En cuanto al agarre, si el clavo es grueso, se sujetará mejor, pero puede abrir la superficie. Los clavos especiales como los revestidos en cobre o en zinc, ofrecen mejor agarre que los corrientes; las puntas con cabeza fijan mejor las piezas que las de cabeza perdida. Hay muchos tipos de clavos:

CORRIENTES Y PUNTAS: para todo tipo de uniones en madera y metal. Las puntas son más finas.

CINCADOS O REVESTIDOS EN COBRE: ambos ofrecen muy buen agarre y penetran mejor.

GALVANIZADOS: también penetran fácilmente y tienen la ventaja de que no se oxidan; ideales para exteriores

PUNTAS SIN CABEZA: para estructuras o acabados. En este último caso, también cumplen una función estética.

ESPECIALES PARA MARQUETERÍA: se emplean en trabajos finos, como colocar traseras de cuadros o en manualidades con madera. Siempre viene bien tenerlos a mano.

ESTRIADOS Y EN ESPIRAL: agarran con fuerza.

ESPECIALES PARA ALBAÑILERÍA: son muy fuertes y es difícil que se doblen al introducirlos en paredes de cemento o de hormigón, por lo que garantizan un excelente agarre.

GRAPAS CORRUGADAS: se usan para fortalecer las uniones o vigas de madera, que suelen ser gruesas.

Elimina la carcoma para siempre

La carcoma (Anobium punctatum) es un insecto coleóptero cuyas larvas se alimentan de la celulosa presente en la madera. Aunque hay más especies que atacan a este material, como, por ejemplo, las termitas, la carcoma es la más habitual. Los orificios que causa la carcoma son pequeños y forman galerías, que producen las larvas; los insectos adultos ponen los huevos en la madera y cuando las larvas salen devoran la celulosa hasta hacerse adultas y reproducirse.
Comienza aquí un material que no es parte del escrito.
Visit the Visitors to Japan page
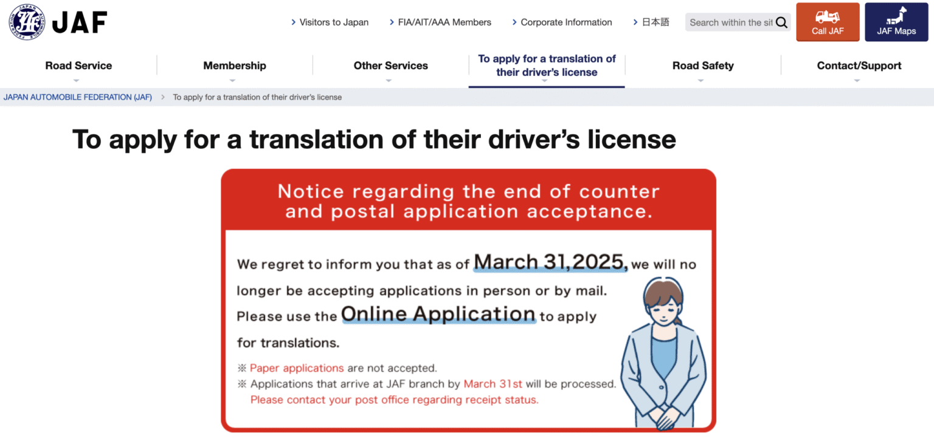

Para erradicarla, sigue estos pasos.

Hay productos que se presentan en envases de cánulas, que facilitan su aplicación al interior de las galerías. Inyecta el producto en todos los agujeritos, limpia las gotas y churretes con un trapo humedecido en aguarrás. También puedes utilizar jeringuillas de 5 cc con aguja desechable, pero hazte con varias porque el producto acaba por atascarlas. Si el ataque es fuerte, repite la desinfección al día siguiente. Cuando hayas inyectado todos los agujeros, pinta las partes no vistas de la madera con el mismo producto. Aplícalo generosamente y envuelve el mueble en plástico. Antes de cerrar el envoltorio, mete algodones dentro, mojados en el producto matacarcoma. Deja que actúe durante un mes.